■ **Assignment**
An exact copy of the entries is needed, with every line included.

▬▬▬▬▬▬

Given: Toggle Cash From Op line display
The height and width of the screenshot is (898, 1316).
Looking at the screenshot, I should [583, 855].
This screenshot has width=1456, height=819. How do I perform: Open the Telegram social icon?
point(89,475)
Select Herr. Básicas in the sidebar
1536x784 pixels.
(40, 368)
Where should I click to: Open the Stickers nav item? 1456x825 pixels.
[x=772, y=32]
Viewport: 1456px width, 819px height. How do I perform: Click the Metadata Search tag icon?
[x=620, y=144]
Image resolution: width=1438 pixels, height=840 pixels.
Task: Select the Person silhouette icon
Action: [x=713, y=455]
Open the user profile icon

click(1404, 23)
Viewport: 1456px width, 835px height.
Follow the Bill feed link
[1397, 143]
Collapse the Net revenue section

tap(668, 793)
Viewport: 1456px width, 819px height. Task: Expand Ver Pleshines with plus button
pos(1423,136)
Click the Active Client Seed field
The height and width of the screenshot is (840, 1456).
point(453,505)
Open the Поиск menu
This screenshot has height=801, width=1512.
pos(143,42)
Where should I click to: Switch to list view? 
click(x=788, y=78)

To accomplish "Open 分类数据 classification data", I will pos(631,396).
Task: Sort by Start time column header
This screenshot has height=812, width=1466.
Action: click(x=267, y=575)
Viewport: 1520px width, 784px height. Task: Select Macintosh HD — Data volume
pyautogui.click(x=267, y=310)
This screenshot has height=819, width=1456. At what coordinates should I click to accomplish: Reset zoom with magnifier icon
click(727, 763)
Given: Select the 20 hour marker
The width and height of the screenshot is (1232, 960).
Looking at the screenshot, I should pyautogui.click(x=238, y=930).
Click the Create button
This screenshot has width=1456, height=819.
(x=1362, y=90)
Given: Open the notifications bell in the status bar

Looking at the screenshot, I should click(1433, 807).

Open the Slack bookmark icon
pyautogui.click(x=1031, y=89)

▬▬▬▬▬▬

■ **Expected output**
Given: Toggle Cash From Op line display
The height and width of the screenshot is (898, 1316).
Looking at the screenshot, I should [583, 855].
This screenshot has width=1456, height=819. How do I perform: Open the Telegram social icon?
point(89,475)
Select Herr. Básicas in the sidebar
1536x784 pixels.
(40, 368)
Where should I click to: Open the Stickers nav item? 1456x825 pixels.
[x=772, y=32]
Viewport: 1456px width, 819px height. How do I perform: Click the Metadata Search tag icon?
[x=620, y=144]
Image resolution: width=1438 pixels, height=840 pixels.
Task: Select the Person silhouette icon
Action: [x=713, y=455]
Open the user profile icon

click(1404, 23)
Viewport: 1456px width, 835px height.
Follow the Bill feed link
[1397, 143]
Collapse the Net revenue section

tap(668, 793)
Viewport: 1456px width, 819px height. Task: Expand Ver Pleshines with plus button
pos(1423,136)
Click the Active Client Seed field
The height and width of the screenshot is (840, 1456).
point(453,505)
Open the Поиск menu
This screenshot has height=801, width=1512.
pos(143,42)
Where should I click to: Switch to list view? 
click(x=788, y=78)

To accomplish "Open 分类数据 classification data", I will pos(631,396).
Task: Sort by Start time column header
This screenshot has height=812, width=1466.
Action: click(x=267, y=575)
Viewport: 1520px width, 784px height. Task: Select Macintosh HD — Data volume
pyautogui.click(x=267, y=310)
This screenshot has height=819, width=1456. At what coordinates should I click to accomplish: Reset zoom with magnifier icon
click(727, 763)
Given: Select the 20 hour marker
The width and height of the screenshot is (1232, 960).
Looking at the screenshot, I should pyautogui.click(x=238, y=930).
Click the Create button
This screenshot has width=1456, height=819.
(x=1362, y=90)
Given: Open the notifications bell in the status bar

Looking at the screenshot, I should click(1433, 807).

Open the Slack bookmark icon
pyautogui.click(x=1031, y=89)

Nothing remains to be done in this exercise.